As much as I enjoy fermenting on my own (cabbage into sauerkraut, malt into beer, etc), I though why not try to cultivate wild yeast for my own bread? My Time-Life Bread cookbook contained a recipe for cultivating wild yeasts, which was the basis for this experiment. To start, a boiled potato was mashed in a bowl with flour and sugar, then thinned out into a dense batter with the potato's cooking water. This starchy medium would act as a feeding ground for wild yeasts in the air to come in and set up camp (basically a petrie dish). The bowl was then covered and put in a warm spot to ferment for three days. Once it was bubbly and sour smelling, the mixture could be refrigerated for two weeks before use.

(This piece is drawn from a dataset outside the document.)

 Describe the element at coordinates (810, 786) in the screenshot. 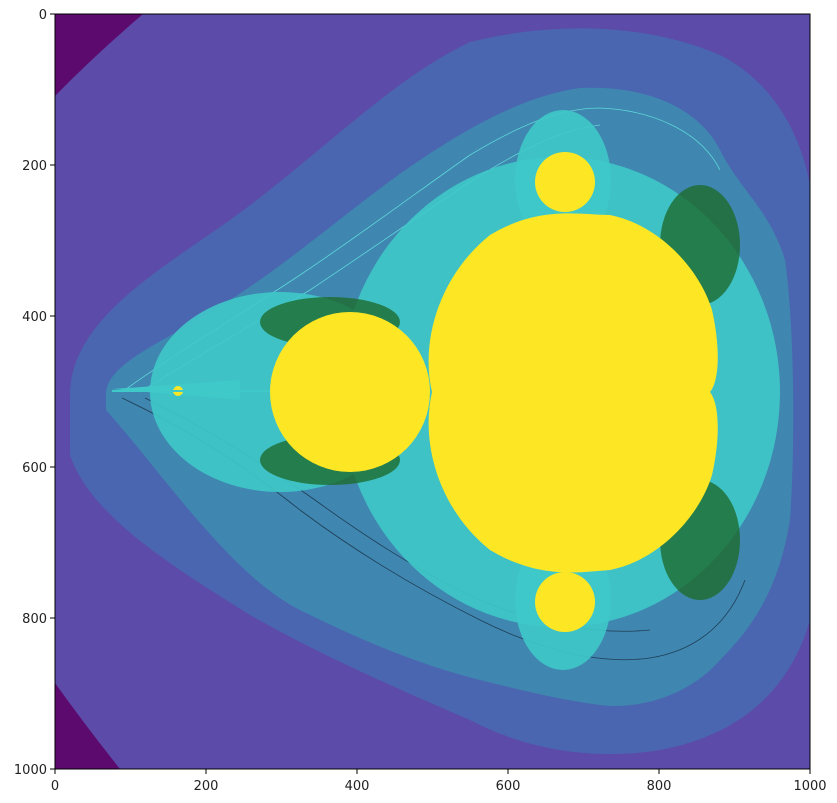

I see `x-tick-label: 1000` at that location.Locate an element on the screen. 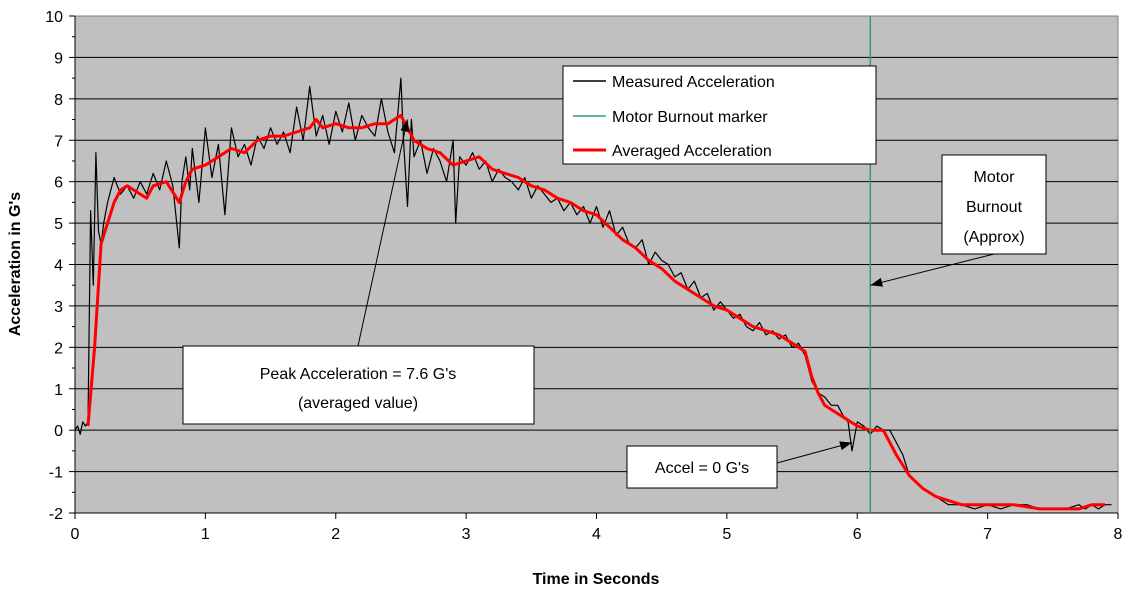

I made my starter with a bit of rye flour, as I enjoy the nutty chewiness of a slightly musky rye sourdough. Three days brought the foretold bubbling and sour smell, so I made my bread. The recipe yielded what I think is a rather handsome loaf, with a dark, dense flavor. One thing to note is that regular bread yeast is still used, since wild yeast cultures are still unpredictable and may not make the bread rise at all. So the wild yeast gives you the backbone of flavor, with cultivated bread yeast supplementing the rising of the dough.

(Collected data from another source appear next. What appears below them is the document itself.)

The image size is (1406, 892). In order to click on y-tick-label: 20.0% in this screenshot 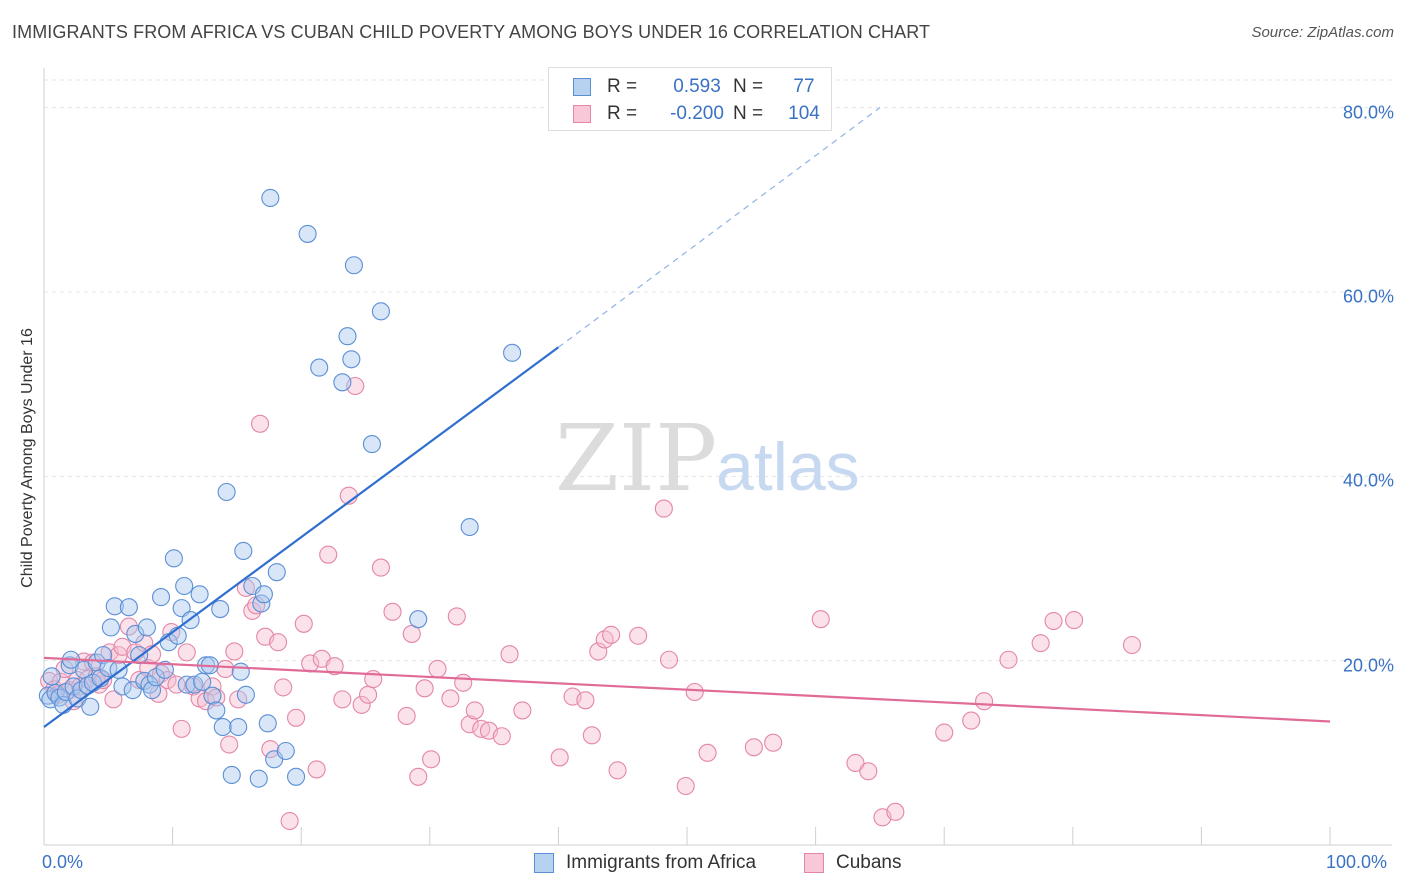, I will do `click(1368, 666)`.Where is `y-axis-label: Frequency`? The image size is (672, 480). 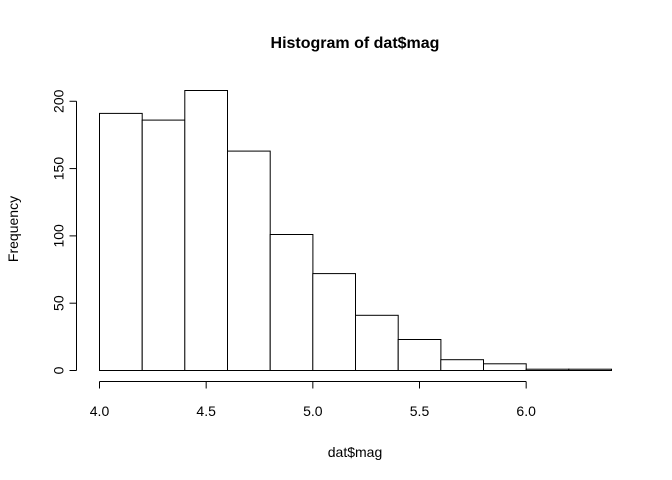
y-axis-label: Frequency is located at coordinates (13, 229).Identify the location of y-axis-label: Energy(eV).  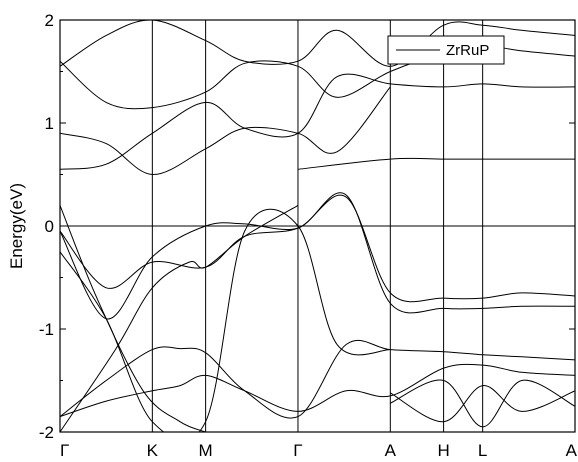
(16, 226).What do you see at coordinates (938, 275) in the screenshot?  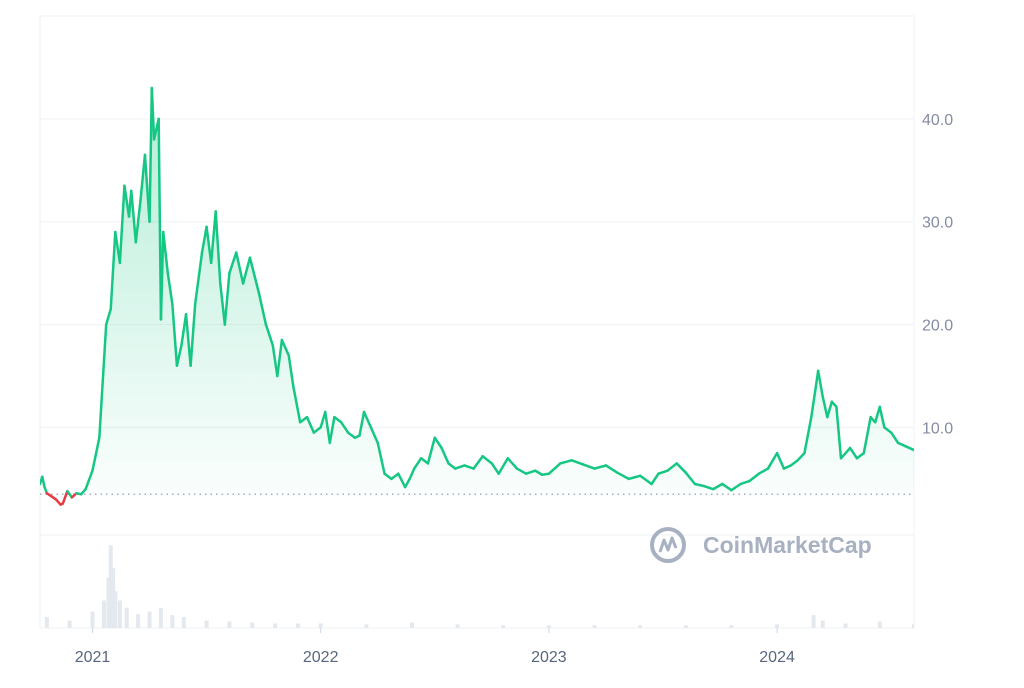 I see `y-axis-ticks: 10.0 20.0 30.0 40.0` at bounding box center [938, 275].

Upon tasting, the bread did have a full, tangy flavor, indicating my starter had worked like a charm! Part of me was expecting a more intense sourness, however, as the bread was at the level of a regular bakery sourdough. This may just be the action of the yeast in my local area. To put my wine-speak hat on, I had pushed the yeast of my geographic terroir to their limit. Probably why areas like San Francisco are so famous for the sourdough they create with their area's local wild yeast. Or why Belgium's local yeast is the reason their sour lambic beers can be so successfully fermented by just exposing them to the night air. Ah well, my terroir yeast still made for a tasty sandwich of bacon, leeks, and mustard. And isn't that what really counts?